Stored items:
***

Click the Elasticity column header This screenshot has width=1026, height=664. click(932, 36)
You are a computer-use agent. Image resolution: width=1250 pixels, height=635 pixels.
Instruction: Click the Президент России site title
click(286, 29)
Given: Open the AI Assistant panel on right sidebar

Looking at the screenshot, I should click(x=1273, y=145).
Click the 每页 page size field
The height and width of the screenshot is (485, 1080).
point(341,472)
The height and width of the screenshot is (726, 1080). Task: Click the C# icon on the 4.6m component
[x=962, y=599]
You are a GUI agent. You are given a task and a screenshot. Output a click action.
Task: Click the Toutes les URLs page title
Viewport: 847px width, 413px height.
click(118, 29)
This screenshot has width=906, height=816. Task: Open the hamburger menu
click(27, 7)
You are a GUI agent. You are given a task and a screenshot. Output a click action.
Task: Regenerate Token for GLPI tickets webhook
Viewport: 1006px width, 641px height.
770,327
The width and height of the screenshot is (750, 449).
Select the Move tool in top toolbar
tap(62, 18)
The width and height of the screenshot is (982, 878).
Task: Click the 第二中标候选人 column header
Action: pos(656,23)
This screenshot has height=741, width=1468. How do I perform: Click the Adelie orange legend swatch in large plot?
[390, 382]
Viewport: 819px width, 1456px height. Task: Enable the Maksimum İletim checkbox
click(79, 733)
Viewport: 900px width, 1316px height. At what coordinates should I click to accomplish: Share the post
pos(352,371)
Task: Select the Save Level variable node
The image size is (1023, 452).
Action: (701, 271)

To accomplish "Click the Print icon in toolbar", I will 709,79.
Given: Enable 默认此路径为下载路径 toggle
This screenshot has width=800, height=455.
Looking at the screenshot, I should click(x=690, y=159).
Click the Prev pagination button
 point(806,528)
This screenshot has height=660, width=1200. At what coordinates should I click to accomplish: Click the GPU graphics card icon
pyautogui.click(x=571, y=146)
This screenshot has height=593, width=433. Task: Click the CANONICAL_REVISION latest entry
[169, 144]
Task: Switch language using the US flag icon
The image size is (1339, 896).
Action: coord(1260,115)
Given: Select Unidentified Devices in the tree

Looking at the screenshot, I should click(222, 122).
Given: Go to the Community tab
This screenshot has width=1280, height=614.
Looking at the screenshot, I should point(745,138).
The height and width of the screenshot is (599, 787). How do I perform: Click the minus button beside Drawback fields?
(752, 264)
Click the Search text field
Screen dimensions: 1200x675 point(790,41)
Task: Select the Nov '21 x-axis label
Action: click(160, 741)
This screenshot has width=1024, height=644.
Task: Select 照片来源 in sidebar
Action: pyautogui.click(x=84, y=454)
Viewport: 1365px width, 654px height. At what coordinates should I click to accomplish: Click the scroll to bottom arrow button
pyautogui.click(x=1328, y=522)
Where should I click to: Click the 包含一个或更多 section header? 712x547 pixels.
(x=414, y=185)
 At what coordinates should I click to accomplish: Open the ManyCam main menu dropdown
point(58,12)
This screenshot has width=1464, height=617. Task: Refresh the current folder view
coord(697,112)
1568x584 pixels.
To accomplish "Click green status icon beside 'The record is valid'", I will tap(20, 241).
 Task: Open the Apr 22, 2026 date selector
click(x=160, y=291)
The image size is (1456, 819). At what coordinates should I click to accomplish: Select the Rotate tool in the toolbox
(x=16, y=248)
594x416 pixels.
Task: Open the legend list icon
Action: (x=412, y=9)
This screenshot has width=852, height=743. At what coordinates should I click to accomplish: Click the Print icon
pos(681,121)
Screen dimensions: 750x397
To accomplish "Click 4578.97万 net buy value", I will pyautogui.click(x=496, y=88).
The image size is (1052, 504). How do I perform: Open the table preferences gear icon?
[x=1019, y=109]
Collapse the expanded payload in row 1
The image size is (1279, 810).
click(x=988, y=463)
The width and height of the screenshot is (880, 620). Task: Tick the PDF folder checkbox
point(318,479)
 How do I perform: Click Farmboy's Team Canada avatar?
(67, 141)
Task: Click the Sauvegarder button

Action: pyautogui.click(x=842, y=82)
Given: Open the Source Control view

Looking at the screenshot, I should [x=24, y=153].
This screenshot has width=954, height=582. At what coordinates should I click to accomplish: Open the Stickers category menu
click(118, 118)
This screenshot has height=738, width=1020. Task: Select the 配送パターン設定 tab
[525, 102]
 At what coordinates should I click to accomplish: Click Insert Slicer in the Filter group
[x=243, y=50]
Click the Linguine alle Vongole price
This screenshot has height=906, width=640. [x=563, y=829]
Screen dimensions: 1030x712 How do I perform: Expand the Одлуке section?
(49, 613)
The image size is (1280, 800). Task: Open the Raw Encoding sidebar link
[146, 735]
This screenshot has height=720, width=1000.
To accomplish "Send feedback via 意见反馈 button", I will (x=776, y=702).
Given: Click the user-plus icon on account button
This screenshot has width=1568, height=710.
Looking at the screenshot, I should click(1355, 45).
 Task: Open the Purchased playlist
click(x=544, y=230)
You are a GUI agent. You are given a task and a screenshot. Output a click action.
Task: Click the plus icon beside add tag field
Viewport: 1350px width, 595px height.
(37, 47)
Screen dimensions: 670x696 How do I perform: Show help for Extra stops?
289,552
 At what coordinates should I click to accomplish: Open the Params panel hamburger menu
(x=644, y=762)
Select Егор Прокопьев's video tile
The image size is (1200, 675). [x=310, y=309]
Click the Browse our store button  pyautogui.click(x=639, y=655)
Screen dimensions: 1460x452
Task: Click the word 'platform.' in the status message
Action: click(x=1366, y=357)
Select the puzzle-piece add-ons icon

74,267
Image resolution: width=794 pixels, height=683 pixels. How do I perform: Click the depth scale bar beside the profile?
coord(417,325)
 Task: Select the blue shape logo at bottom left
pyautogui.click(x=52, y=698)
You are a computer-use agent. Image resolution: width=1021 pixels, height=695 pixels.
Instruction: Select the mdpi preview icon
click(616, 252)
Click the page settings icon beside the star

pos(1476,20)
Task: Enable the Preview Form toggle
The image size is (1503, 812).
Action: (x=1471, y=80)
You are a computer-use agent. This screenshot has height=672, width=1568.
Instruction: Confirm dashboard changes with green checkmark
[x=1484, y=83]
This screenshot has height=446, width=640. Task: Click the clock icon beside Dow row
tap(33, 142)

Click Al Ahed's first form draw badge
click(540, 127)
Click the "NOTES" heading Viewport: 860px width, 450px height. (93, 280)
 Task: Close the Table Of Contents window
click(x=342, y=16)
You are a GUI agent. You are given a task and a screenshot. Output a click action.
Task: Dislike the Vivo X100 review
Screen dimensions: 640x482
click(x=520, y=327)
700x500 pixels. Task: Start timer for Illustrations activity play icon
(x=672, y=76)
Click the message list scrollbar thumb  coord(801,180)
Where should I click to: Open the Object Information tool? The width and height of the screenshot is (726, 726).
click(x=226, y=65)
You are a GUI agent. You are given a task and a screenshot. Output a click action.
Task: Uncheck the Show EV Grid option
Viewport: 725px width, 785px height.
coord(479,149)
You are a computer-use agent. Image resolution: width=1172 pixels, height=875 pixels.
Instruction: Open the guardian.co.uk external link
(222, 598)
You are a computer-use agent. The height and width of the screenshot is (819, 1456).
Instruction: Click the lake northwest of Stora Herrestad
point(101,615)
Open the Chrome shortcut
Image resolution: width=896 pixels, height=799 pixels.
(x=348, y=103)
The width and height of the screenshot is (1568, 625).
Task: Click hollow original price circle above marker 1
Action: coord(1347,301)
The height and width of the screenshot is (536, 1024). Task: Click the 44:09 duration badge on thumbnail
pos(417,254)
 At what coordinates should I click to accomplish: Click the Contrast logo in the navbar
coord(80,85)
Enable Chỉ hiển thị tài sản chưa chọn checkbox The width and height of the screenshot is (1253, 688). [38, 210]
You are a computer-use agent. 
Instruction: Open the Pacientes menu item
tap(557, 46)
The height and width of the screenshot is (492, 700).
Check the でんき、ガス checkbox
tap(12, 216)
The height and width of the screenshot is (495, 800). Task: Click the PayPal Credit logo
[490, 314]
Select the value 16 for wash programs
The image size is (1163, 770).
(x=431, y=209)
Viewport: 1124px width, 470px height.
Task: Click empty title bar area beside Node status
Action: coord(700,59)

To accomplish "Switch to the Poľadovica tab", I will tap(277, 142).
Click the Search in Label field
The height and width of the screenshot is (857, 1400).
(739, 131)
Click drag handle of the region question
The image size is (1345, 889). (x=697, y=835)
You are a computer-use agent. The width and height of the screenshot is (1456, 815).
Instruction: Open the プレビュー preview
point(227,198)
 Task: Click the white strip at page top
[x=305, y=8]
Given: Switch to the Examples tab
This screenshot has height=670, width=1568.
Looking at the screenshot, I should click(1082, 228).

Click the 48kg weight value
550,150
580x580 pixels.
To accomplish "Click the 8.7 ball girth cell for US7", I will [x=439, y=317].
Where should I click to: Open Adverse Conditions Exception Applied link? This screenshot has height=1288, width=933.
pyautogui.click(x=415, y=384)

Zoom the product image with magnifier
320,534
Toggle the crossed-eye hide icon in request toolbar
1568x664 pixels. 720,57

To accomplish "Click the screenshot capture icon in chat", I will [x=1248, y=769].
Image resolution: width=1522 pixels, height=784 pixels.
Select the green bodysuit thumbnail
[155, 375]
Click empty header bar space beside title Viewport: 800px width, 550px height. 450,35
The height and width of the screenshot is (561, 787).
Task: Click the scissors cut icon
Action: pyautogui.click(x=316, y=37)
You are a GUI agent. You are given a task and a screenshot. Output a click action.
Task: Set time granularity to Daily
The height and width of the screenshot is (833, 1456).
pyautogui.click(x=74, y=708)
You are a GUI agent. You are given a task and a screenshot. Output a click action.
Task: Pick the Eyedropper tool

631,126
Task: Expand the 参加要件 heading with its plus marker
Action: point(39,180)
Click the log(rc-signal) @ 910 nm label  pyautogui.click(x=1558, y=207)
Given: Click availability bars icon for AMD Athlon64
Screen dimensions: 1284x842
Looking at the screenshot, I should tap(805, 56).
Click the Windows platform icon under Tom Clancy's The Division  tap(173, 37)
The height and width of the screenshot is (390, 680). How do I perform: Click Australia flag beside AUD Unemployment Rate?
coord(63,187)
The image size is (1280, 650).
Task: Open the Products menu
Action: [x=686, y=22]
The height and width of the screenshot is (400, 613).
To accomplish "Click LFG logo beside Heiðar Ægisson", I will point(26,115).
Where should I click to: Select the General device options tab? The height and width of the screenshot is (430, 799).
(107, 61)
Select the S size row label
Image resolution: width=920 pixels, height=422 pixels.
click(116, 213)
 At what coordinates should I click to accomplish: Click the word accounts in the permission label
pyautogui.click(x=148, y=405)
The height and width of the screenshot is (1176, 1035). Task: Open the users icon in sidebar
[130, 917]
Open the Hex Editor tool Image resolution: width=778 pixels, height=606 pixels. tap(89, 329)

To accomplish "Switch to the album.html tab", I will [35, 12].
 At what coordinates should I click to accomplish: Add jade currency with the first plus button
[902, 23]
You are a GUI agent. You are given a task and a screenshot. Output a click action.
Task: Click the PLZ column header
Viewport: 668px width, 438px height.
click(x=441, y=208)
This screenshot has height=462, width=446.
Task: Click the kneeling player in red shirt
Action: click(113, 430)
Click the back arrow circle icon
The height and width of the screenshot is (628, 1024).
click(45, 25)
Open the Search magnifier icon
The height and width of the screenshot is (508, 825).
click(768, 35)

***

■ Assigned task
Write out, from the lines above, only those from the line with "The image size is (1503, 812)." to the line with "Open the Chrome shortcut", exactly as given, including the first and the last.

■ Answer for the task
The image size is (1503, 812).
Action: (x=1471, y=80)
You are a computer-use agent. This screenshot has height=672, width=1568.
Instruction: Confirm dashboard changes with green checkmark
[x=1484, y=83]
This screenshot has height=446, width=640. Task: Click the clock icon beside Dow row
tap(33, 142)

Click Al Ahed's first form draw badge
click(540, 127)
Click the "NOTES" heading Viewport: 860px width, 450px height. (93, 280)
 Task: Close the Table Of Contents window
click(x=342, y=16)
You are a GUI agent. You are given a task and a screenshot. Output a click action.
Task: Dislike the Vivo X100 review
Screen dimensions: 640x482
click(x=520, y=327)
700x500 pixels. Task: Start timer for Illustrations activity play icon
(x=672, y=76)
Click the message list scrollbar thumb  coord(801,180)
Where should I click to: Open the Object Information tool? The width and height of the screenshot is (726, 726).
click(x=226, y=65)
You are a GUI agent. You are given a task and a screenshot. Output a click action.
Task: Uncheck the Show EV Grid option
Viewport: 725px width, 785px height.
coord(479,149)
You are a computer-use agent. Image resolution: width=1172 pixels, height=875 pixels.
Instruction: Open the guardian.co.uk external link
(222, 598)
You are a computer-use agent. The height and width of the screenshot is (819, 1456).
Instruction: Click the lake northwest of Stora Herrestad
point(101,615)
Open the Chrome shortcut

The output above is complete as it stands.